* Exercise details:
When you reach the line that contains "You are a GUI", begin copying exactly and continue through the last line below. Do not copy pictures.
[Opening Data for review section]
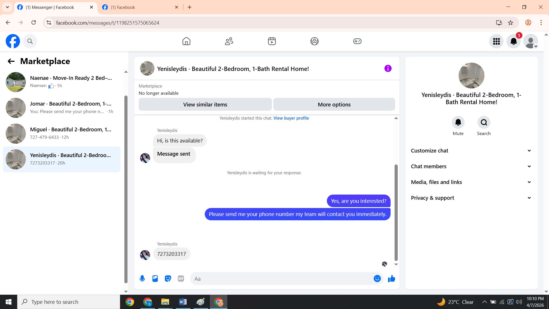Expand Chat members section

(x=471, y=166)
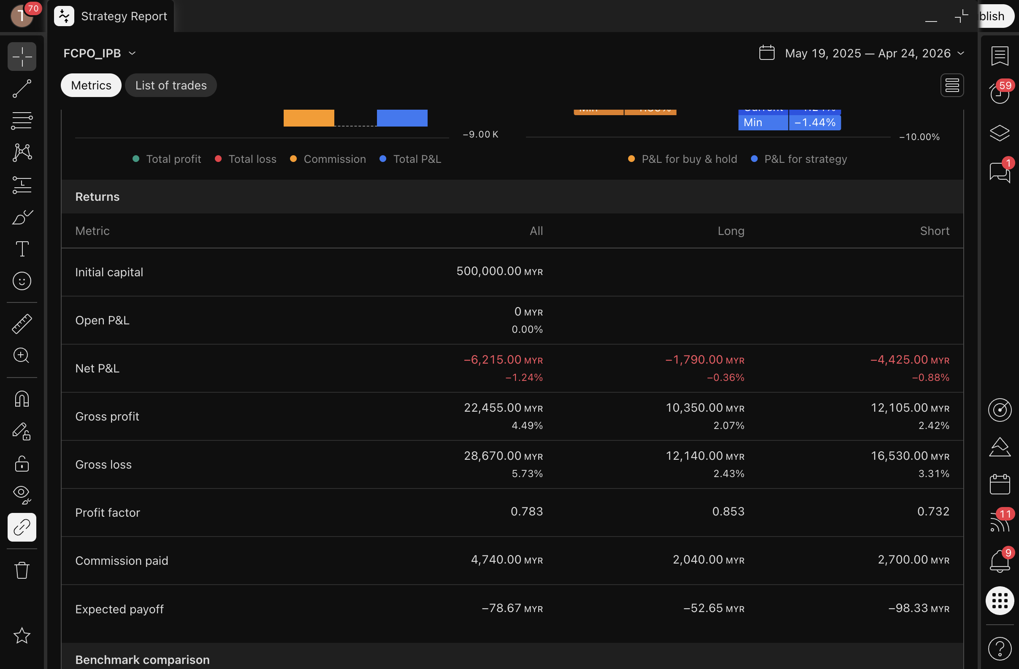The width and height of the screenshot is (1019, 669).
Task: Open the report view options menu
Action: coord(951,85)
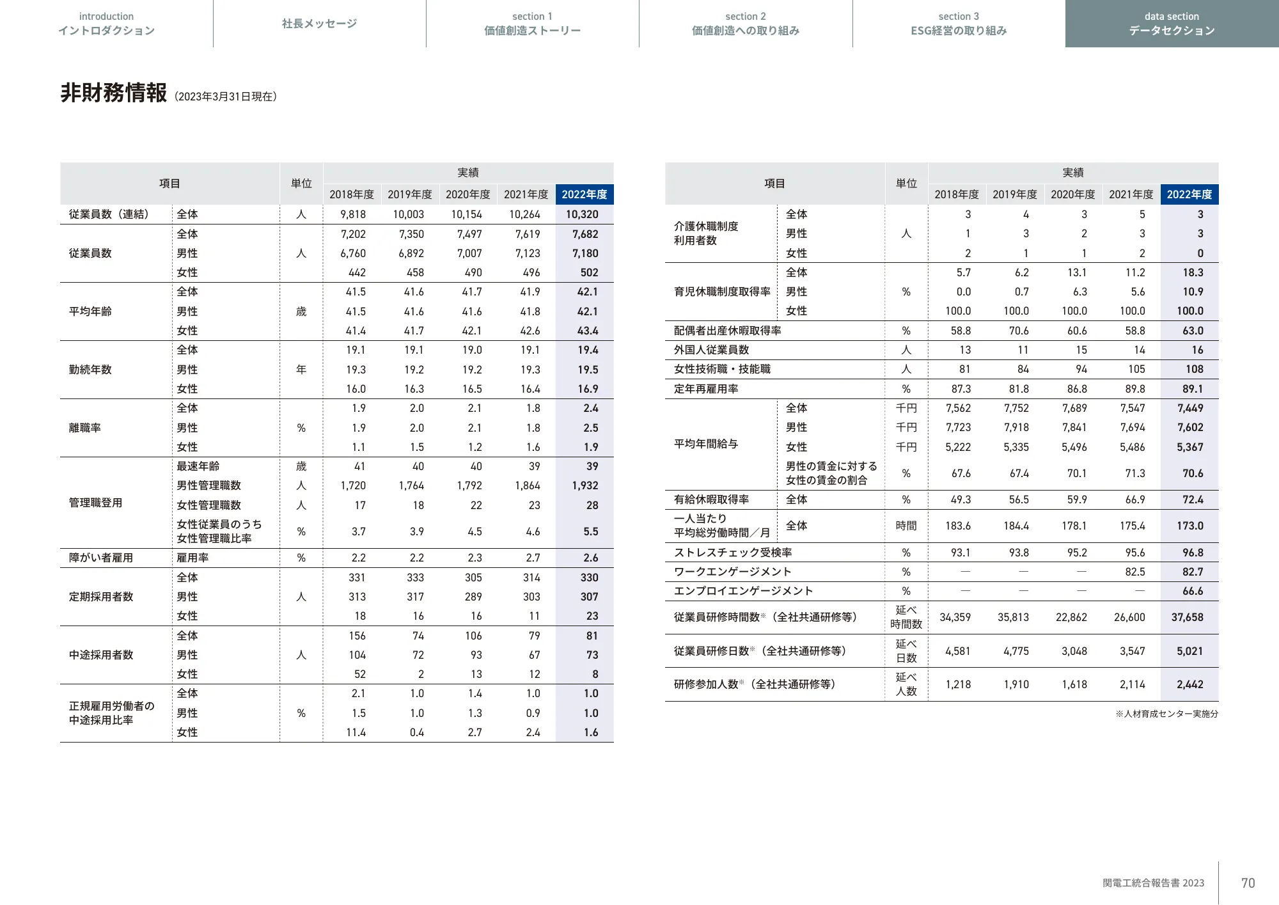Switch to section 1 価値創造ストーリー
Screen dimensions: 1279x905
[x=531, y=24]
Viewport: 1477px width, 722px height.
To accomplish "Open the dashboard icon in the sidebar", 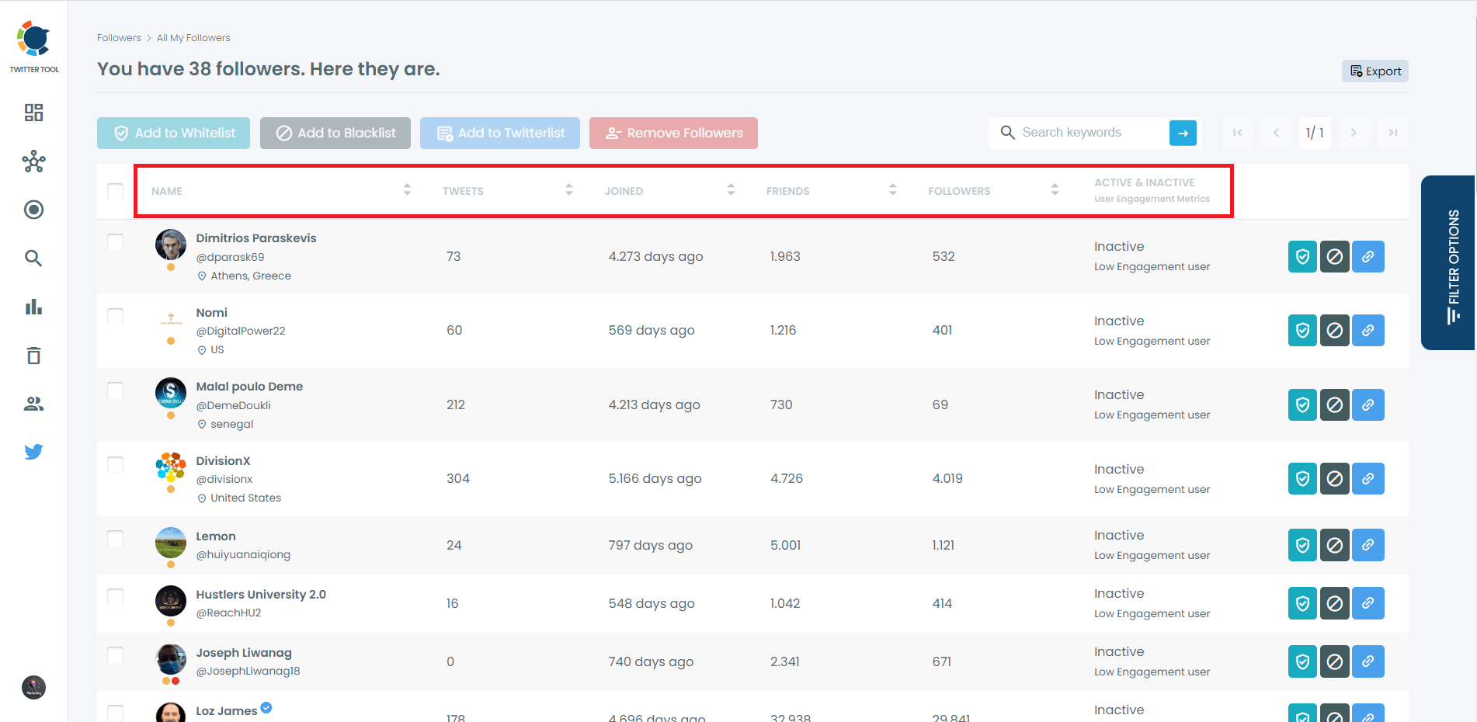I will [33, 113].
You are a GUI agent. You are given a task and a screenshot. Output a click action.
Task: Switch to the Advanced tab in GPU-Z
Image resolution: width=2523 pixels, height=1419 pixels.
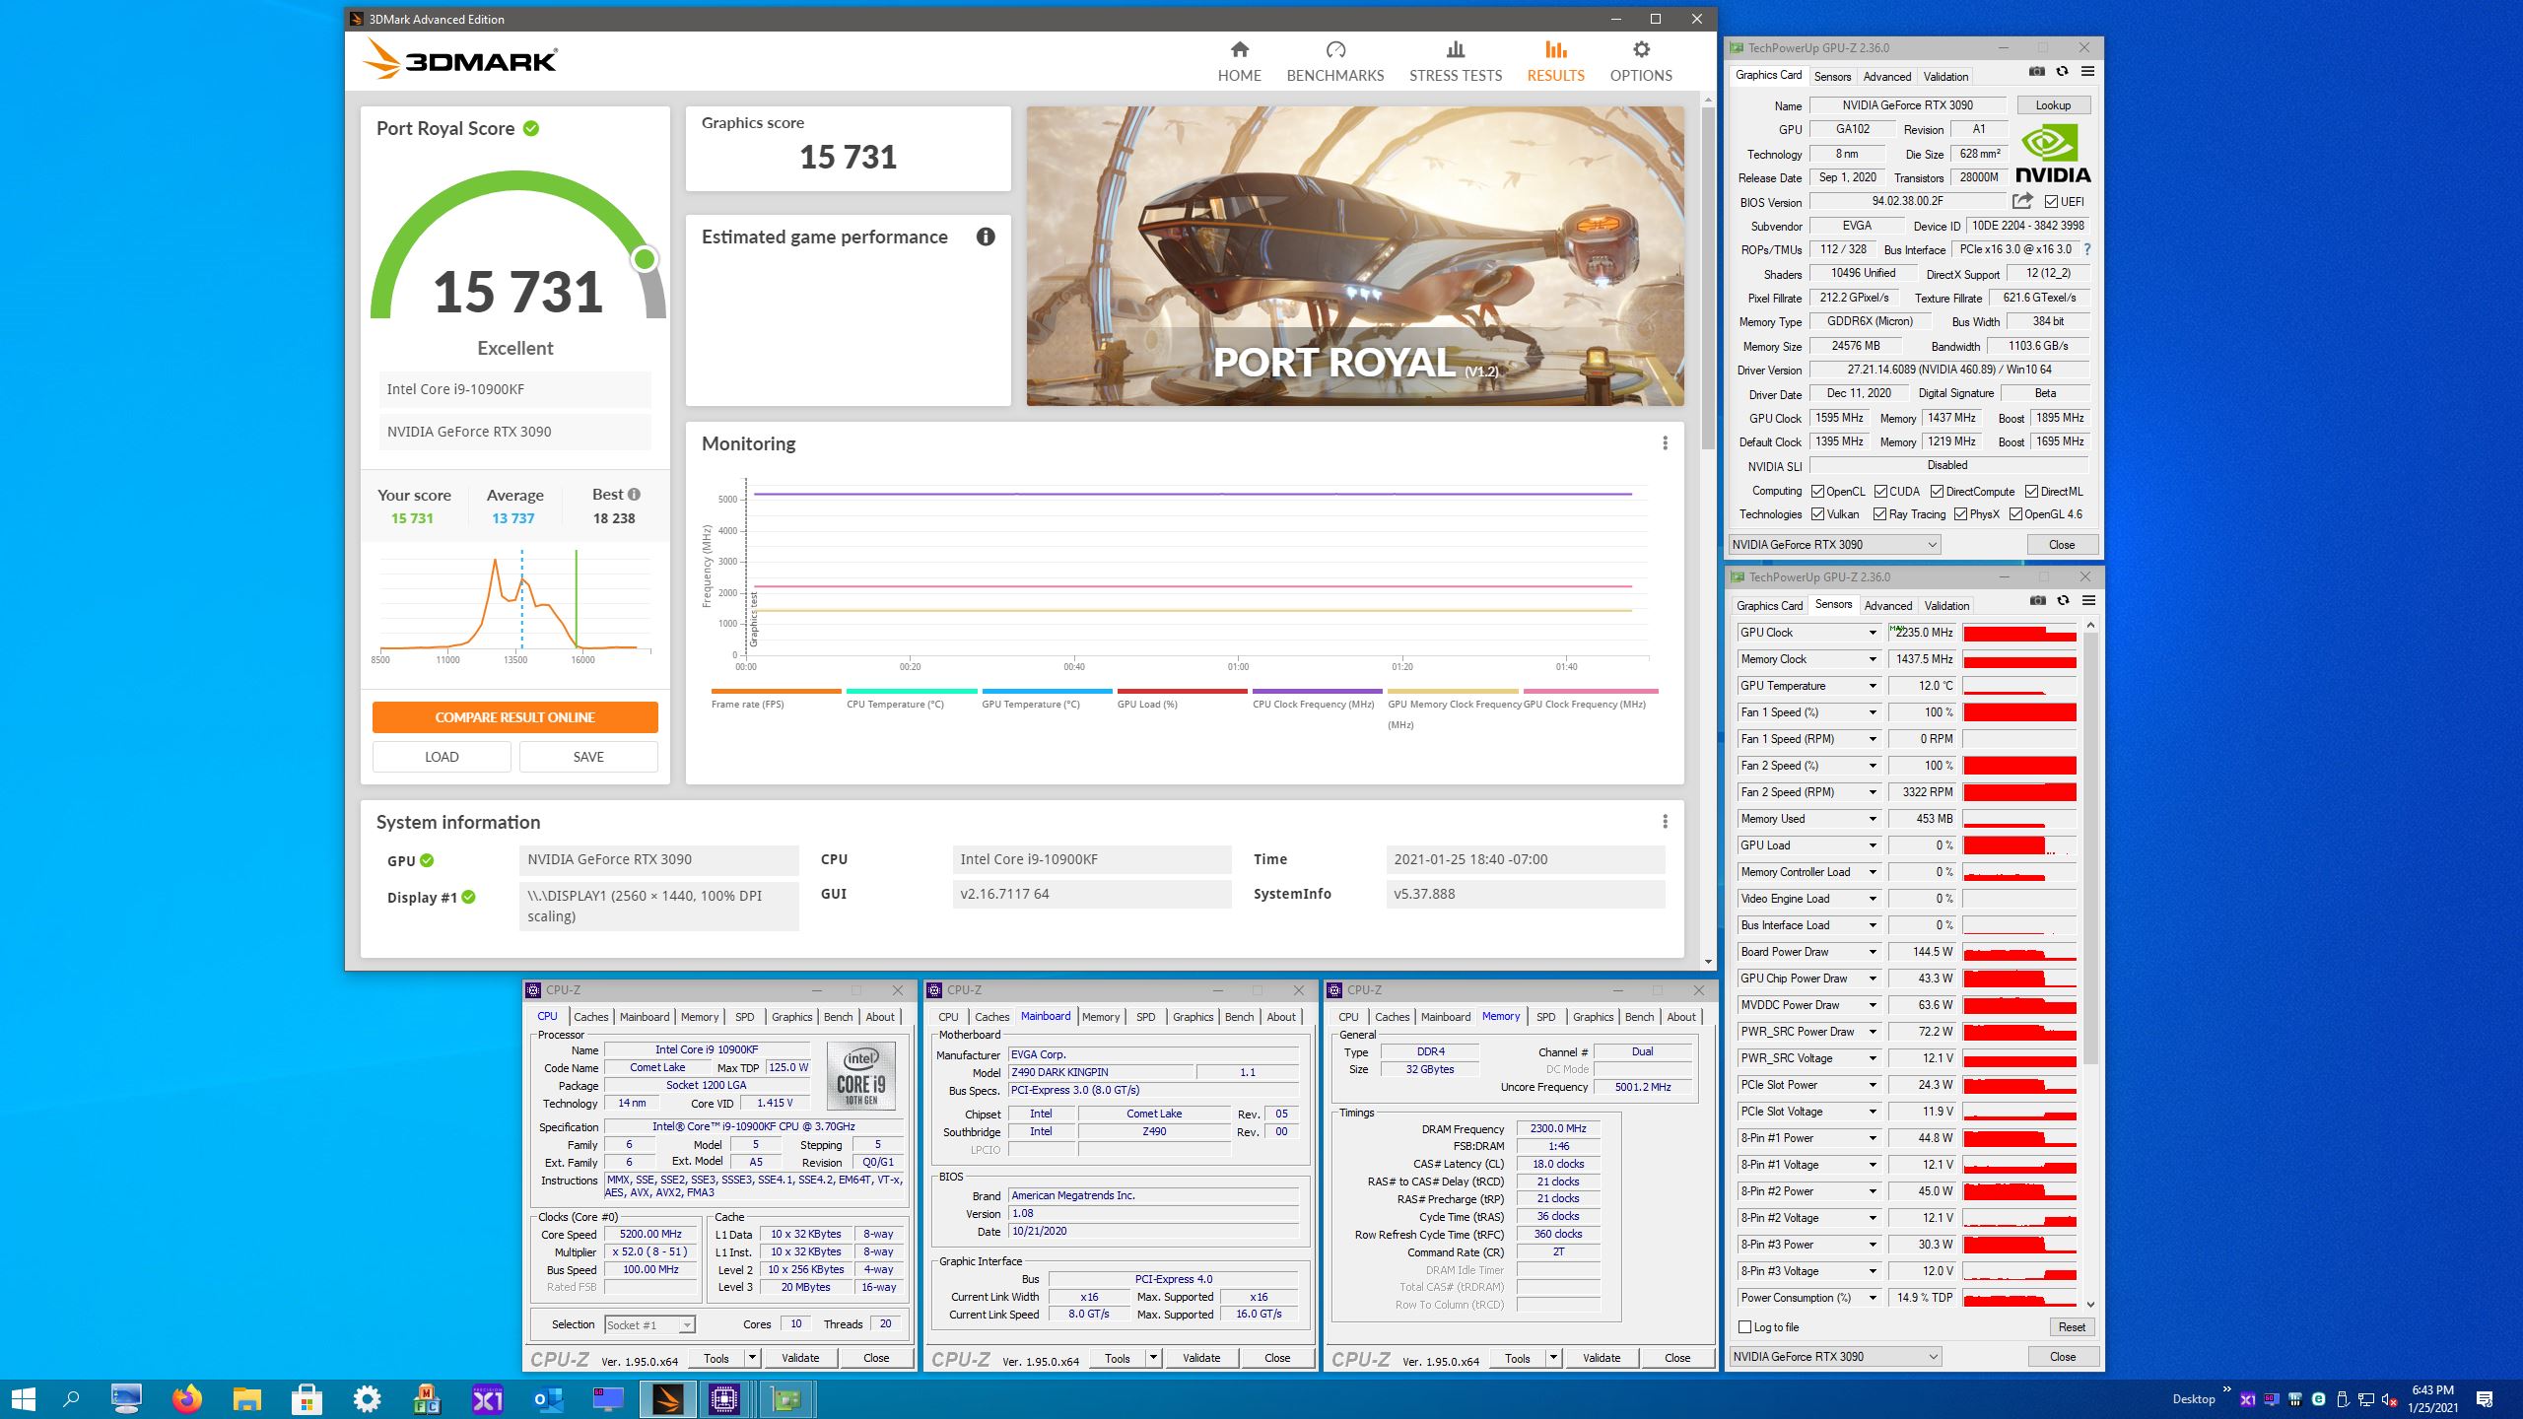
[Closing Data for review section]
* Output:
You are a GUI agent. You are given a task and a screenshot. Output a click action.
Task: Switch to the Advanced tab in GPU-Z
Image resolution: width=2523 pixels, height=1419 pixels.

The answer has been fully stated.